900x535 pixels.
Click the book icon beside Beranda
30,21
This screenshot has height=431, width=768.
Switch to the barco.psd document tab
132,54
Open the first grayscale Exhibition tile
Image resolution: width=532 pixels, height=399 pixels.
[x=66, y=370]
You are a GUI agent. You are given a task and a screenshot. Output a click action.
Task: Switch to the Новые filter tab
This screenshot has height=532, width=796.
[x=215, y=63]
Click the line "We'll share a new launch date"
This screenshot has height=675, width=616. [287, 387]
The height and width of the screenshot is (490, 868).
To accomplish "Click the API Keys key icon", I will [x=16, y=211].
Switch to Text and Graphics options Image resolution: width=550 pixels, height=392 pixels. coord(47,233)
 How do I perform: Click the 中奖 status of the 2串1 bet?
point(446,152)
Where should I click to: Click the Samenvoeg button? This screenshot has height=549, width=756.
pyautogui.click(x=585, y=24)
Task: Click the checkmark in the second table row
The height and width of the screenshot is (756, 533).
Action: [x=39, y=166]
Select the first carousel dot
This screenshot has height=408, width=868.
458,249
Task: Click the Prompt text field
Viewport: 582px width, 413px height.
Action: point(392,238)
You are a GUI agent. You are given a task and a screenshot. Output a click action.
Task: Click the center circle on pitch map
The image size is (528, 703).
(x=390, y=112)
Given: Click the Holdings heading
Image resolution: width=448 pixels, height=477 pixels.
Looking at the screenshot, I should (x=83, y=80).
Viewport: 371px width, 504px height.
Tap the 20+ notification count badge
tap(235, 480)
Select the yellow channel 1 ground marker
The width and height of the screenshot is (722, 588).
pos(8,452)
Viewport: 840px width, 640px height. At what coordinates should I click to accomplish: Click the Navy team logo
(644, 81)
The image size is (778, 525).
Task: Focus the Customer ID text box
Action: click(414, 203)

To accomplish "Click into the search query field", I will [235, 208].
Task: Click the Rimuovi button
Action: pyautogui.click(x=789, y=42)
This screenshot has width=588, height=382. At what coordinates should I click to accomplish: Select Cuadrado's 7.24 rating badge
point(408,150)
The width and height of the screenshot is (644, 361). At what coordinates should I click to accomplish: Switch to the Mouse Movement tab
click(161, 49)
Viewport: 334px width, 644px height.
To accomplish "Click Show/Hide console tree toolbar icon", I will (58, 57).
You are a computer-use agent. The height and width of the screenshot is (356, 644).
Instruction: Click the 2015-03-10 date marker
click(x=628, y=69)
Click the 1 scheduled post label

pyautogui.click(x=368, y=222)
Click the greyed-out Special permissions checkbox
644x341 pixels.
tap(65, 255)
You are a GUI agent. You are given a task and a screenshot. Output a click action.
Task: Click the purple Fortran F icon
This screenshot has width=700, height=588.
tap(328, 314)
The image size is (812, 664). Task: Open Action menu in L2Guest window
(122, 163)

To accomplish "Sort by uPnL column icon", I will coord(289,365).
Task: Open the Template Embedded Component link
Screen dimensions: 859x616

• **ABOUT THIS TASK**
Keep only the lines from the line with "Viewport: 334px width, 644px height." to the end of the records above, and repeat them exactly.

• **TASK RESULT**
Viewport: 334px width, 644px height.
To accomplish "Click Show/Hide console tree toolbar icon", I will (58, 57).
You are a computer-use agent. The height and width of the screenshot is (356, 644).
Instruction: Click the 2015-03-10 date marker
click(x=628, y=69)
Click the 1 scheduled post label

pyautogui.click(x=368, y=222)
Click the greyed-out Special permissions checkbox
644x341 pixels.
tap(65, 255)
You are a GUI agent. You are given a task and a screenshot. Output a click action.
Task: Click the purple Fortran F icon
This screenshot has width=700, height=588.
tap(328, 314)
The image size is (812, 664). Task: Open Action menu in L2Guest window
(122, 163)

To accomplish "Sort by uPnL column icon", I will coord(289,365).
Task: Open the Template Embedded Component link
Screen dimensions: 859x616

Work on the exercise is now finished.